Don't get me wrong -- Constance Kopp is still the sort of resourceful, level-headed, determined woman I have always striven to be. And she's finally a full-fledged deputy, with a badge and everything. I just wish she'd been more central to the story. Instead, we spent a lot of time with two women who got themselves arrested on charges of improper behavior, basically. One of them was innocent. One of them was not. The book spends a lot of time delving into why a young woman would want to strike out on her own, how limited her options for self-sufficiency were in the early 1900s, and how unfair it is that, even though it takes two to tango, the men involved are never called to account for immoral behavior. Not that I'm adverse to delving into such unfair truths about the past. But... I missed Constance.
Still, I flew through three hundred pages of this in just a few days, so it was not boring or something I'm sorry I read! I just wasn't enchanted by it. I did really love the historical notes at the end, where Amy Stewart detailed what was totally historical and what she'd fictionalized here and there. And I liked that World War I played a role in the distance.
Particularly Good Bits:
Mothers go about constantly wondering: How did this child of mine become a man -- or woman -- of the world? (p. 116)
Nothing -- not a tour with a theater troupe, and certainly not an offer of marriage -- stood a chance against Norma's formidable vocabulary of refusal (p. 151).

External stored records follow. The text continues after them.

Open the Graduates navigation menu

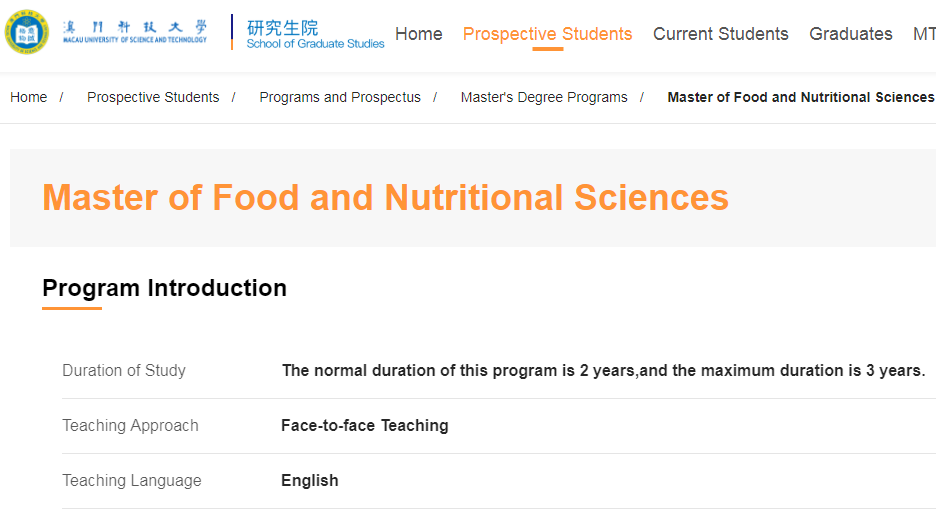(851, 34)
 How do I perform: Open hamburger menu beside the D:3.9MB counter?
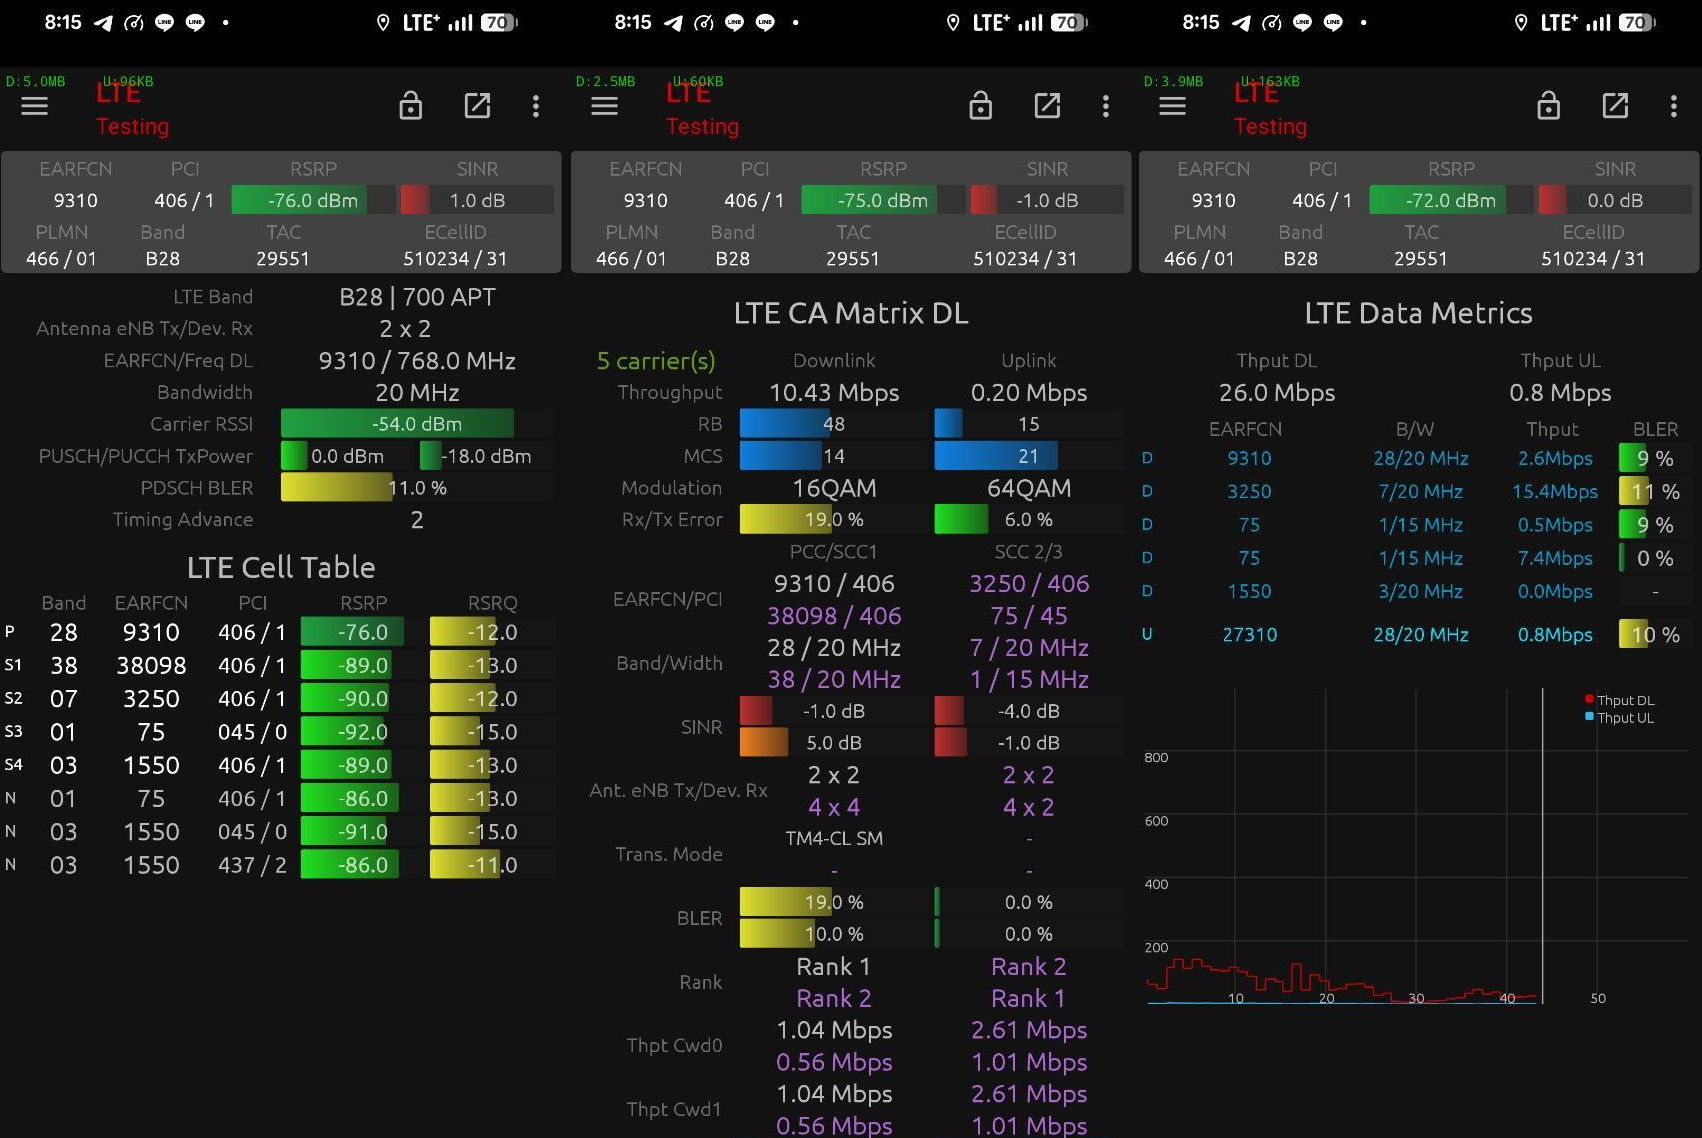(x=1172, y=106)
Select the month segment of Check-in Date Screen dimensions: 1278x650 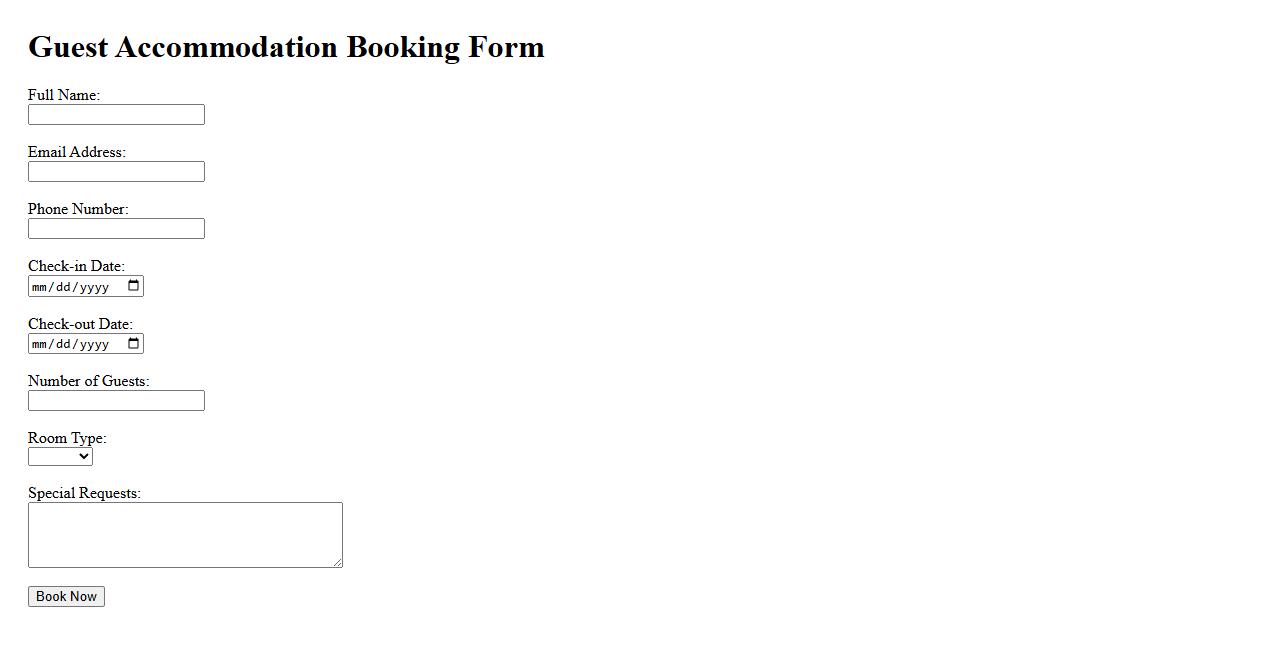39,287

If This was a Movie, I Would Rate It: A very stern PG-13 for a lot of discussion of unmarried people behaving like married people. None of it is lascivious or meant to be titillating, but it's more information that even young teens might need to read about. Can we call it PG-16 instead? Anyway, no bad language and not really much violence to speak of at all. For mainstream fiction, it's astonishingly clean, just like the previous two books in the series.
This is my second book read and reviewed for the 2019 Mount TBR Reading Challenge.